"""
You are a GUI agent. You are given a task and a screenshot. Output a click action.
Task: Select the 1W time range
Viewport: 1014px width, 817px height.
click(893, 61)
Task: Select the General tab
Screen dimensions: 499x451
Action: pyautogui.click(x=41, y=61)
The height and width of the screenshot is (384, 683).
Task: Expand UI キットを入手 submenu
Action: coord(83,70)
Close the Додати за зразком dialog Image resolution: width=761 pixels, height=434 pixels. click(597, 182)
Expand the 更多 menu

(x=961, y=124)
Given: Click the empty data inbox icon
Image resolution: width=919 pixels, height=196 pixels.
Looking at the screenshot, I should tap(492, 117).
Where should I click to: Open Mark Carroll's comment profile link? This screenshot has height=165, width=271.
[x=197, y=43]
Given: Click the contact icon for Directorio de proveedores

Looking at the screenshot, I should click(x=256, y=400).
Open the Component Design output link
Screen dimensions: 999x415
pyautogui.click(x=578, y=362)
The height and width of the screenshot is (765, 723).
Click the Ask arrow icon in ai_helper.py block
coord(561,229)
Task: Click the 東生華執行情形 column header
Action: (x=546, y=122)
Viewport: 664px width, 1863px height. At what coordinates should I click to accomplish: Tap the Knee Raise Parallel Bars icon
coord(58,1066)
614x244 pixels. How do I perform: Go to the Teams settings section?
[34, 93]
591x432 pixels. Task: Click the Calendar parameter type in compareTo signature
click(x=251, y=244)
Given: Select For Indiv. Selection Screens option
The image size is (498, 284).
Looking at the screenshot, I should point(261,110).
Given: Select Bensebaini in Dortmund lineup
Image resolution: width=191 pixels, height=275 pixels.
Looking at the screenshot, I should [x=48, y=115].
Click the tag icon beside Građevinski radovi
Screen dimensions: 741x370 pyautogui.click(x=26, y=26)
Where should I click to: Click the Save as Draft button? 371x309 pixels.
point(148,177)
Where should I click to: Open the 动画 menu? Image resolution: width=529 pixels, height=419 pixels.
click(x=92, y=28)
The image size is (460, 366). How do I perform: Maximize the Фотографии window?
"""
Task brief — Write out only the lines that run from the line containing "591x432 pixels. Task: Click" through the line containing "Given: Select Bensebaini in Dortmund lineup", both included, exactly as they appear above.

Output for this exercise —
591x432 pixels. Task: Click the Calendar parameter type in compareTo signature
click(x=251, y=244)
Given: Select For Indiv. Selection Screens option
The image size is (498, 284).
Looking at the screenshot, I should point(261,110).
Given: Select Bensebaini in Dortmund lineup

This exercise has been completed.